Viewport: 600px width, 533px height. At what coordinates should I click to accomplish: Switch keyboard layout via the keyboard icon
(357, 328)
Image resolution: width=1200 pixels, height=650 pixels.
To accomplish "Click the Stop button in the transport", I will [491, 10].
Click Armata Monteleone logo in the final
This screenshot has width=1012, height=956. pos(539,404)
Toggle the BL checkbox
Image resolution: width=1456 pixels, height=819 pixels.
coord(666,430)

※ ※ ※

◆ DIRECTIONS: Each of the records is to be written out again without alteration.

◆ ANSWER BOX:
Viewport: 600px width, 533px height. At what coordinates should I click to accomplish: Switch keyboard layout via the keyboard icon
(357, 328)
Image resolution: width=1200 pixels, height=650 pixels.
To accomplish "Click the Stop button in the transport", I will [491, 10].
Click Armata Monteleone logo in the final
This screenshot has width=1012, height=956. pos(539,404)
Toggle the BL checkbox
Image resolution: width=1456 pixels, height=819 pixels.
coord(666,430)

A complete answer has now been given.